17 Dec 2014

Rescue chopper staff use DIY skills

5:52 am on 17 December 2014

The staff behind Auckland's rescue helicopters had a problem when they decided they needed a flight simulator to help train their pilots.

There was simply nothing available to replicate the real-life BK117 aircraft they use to save lives around the region - so they decided to build their own with amazingly accurate results.

It has taken about three years to complete the home-made flight simulator which is tucked away just off the Auckland Rescue Helicopter Trust's main base.

It feels, sounds and vibrates like the helicopters they use every day.

The trust's chief pilot, Dave Walley, said it is the most realistic twin-engine helicopter simulator in New Zealand.

"To have a simulator is an amazing benefit because it allows you to simulate bad weather without actually being in the bad weather.

"It's so real that the first time I flew it I actually experienced fear, and that's a very interesting concept," he said.

The flight simulator was made by a small dedicated team of staff for about $170,000.

And they expect it to save the Auckland Rescue Helicopter Trust about $200,000 each year.

The simulator also avoids any training accidents that could cost tens of millions of dollars and result in loss of life.

The cockpit of the Auckland Rescue Helicopter Trust's new flight simulator.

The cockpit of the Auckland Rescue Helicopter Trust's new flight simulator. Photo: RNZ / Kim Baker Wilson

Co-creator Armin Egli is a pilot who has worked at the trust for over a decade as a training manager.

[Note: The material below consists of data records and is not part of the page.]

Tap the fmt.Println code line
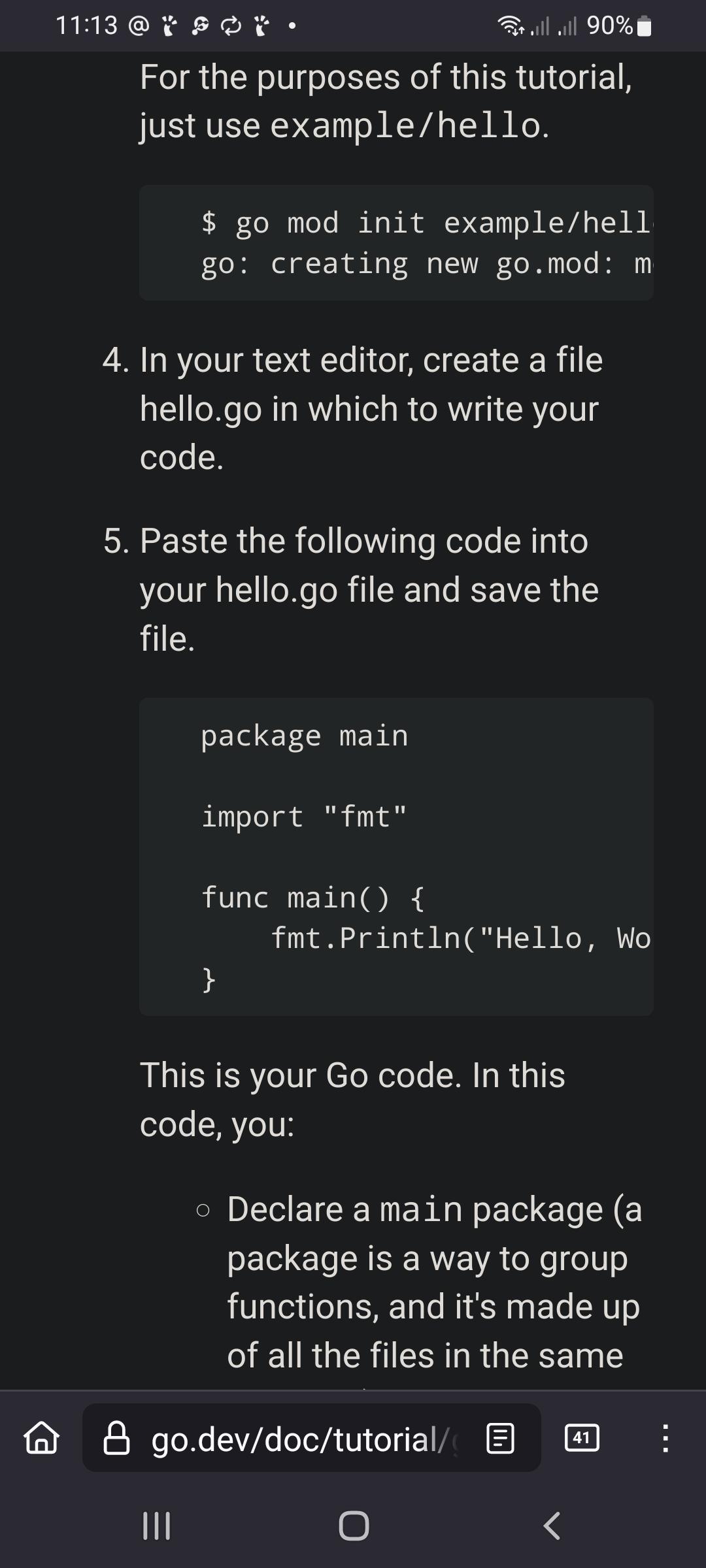Viewport: 706px width, 1568px height. [462, 938]
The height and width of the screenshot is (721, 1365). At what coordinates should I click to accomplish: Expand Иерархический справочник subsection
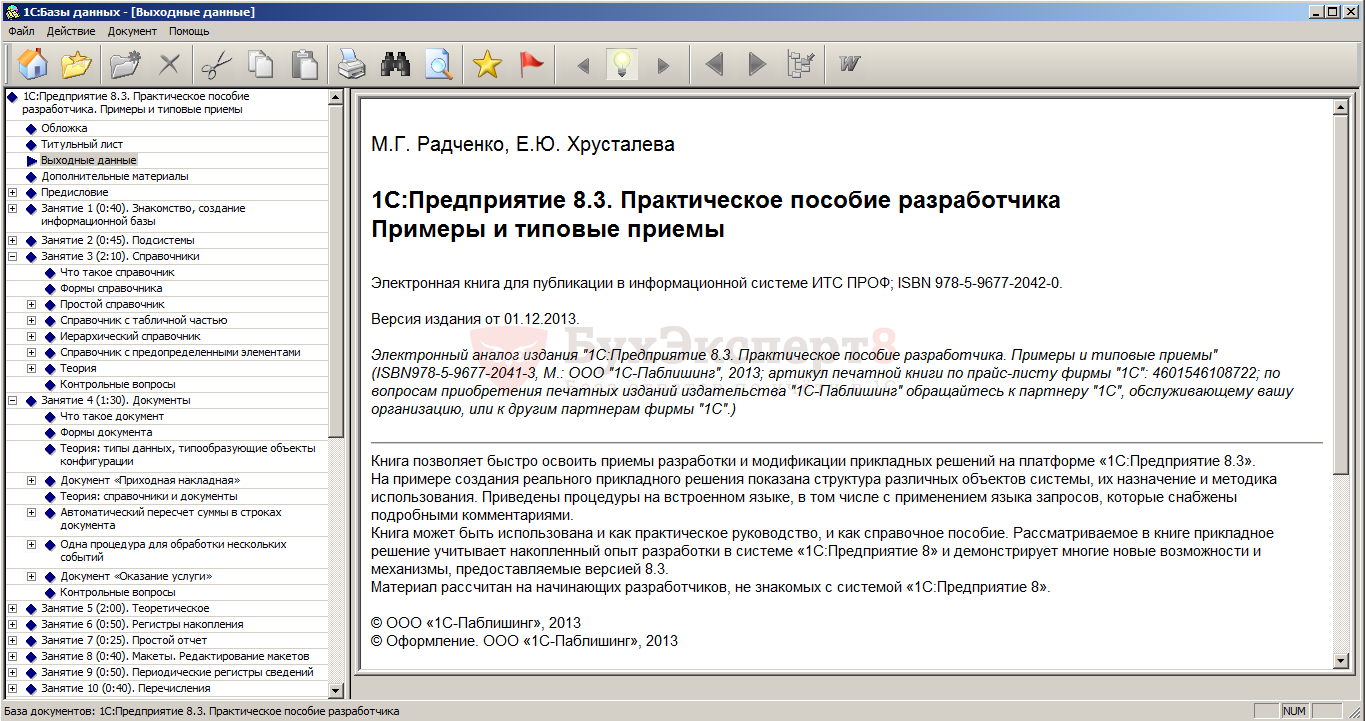click(31, 336)
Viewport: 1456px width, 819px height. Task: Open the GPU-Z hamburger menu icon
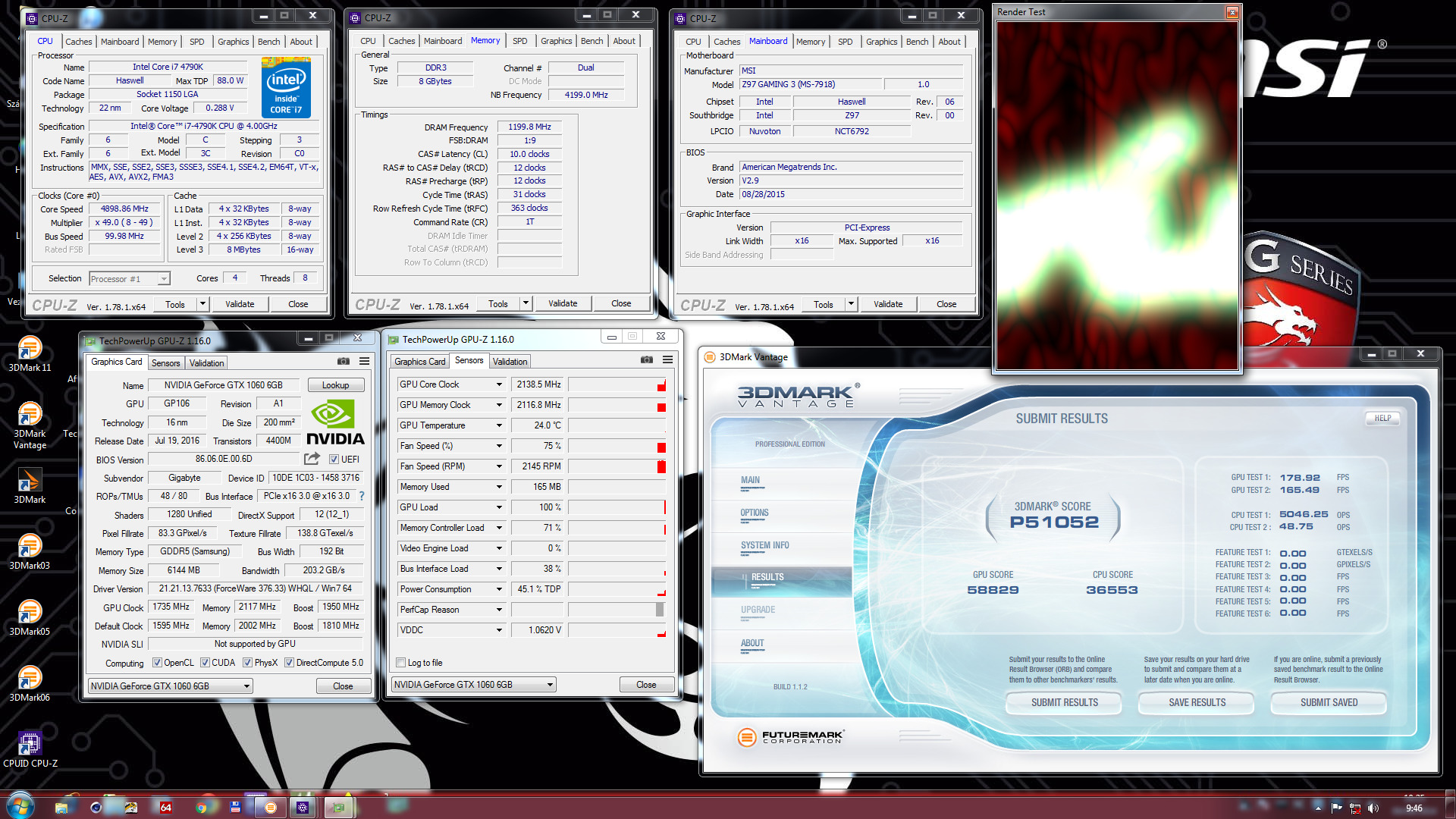coord(365,361)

"It was a huge undertaking right from the start... we felt it would be quite nice to have a real aircraft that we can simulate and learn emergency procedures.

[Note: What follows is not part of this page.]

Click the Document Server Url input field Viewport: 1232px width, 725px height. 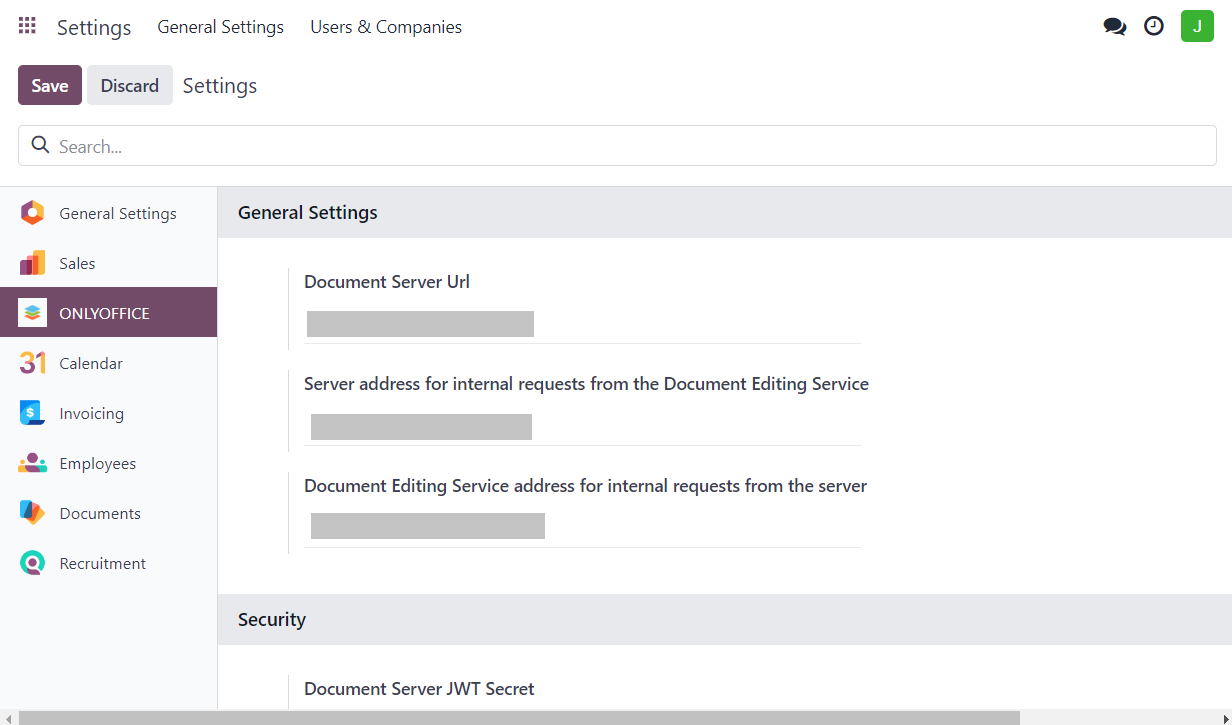pos(582,324)
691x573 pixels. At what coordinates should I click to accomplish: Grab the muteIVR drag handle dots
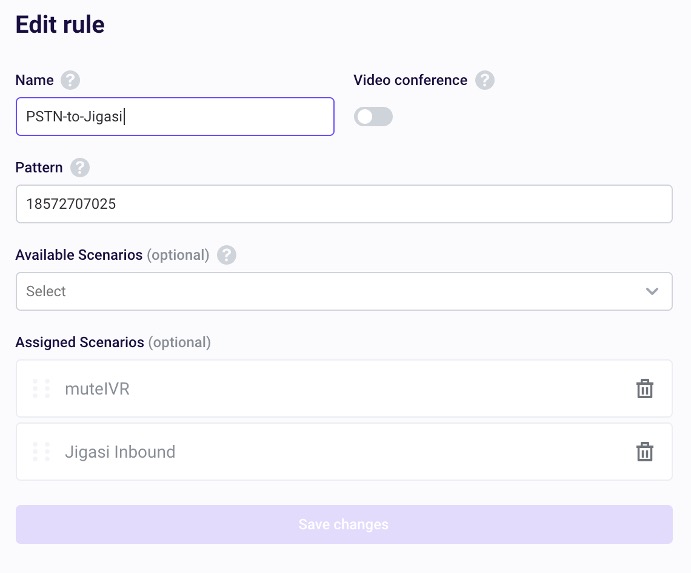[x=41, y=388]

"It's pretty sophisticated, we've used a lot of modern new features in building it - in the early stages I started to draw a lot of the parts in 3D and print them in 3D," he said.

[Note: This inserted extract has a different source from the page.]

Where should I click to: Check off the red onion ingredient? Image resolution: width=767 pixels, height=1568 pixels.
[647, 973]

In fact, the only pieces that are actually from a real helicopter are the seats, and the sun shield above the state-of-the-art instrument panel.

The instruments are dazzling series of high-tech rear-projection screens and perfectly replicate the real things.

Another pilot who helped create the simulator is Mike Zeff, who was able to put his skills as a former Microsoft employee to use.

"We have the vibration that makes it feel like it's starting and running, it just adds that little bit of realism.

"Where ever we can we've gone for 100 percent realistic to make it more convincing for the pilot... it's not a toy or a game, it's very much a training tool" he said.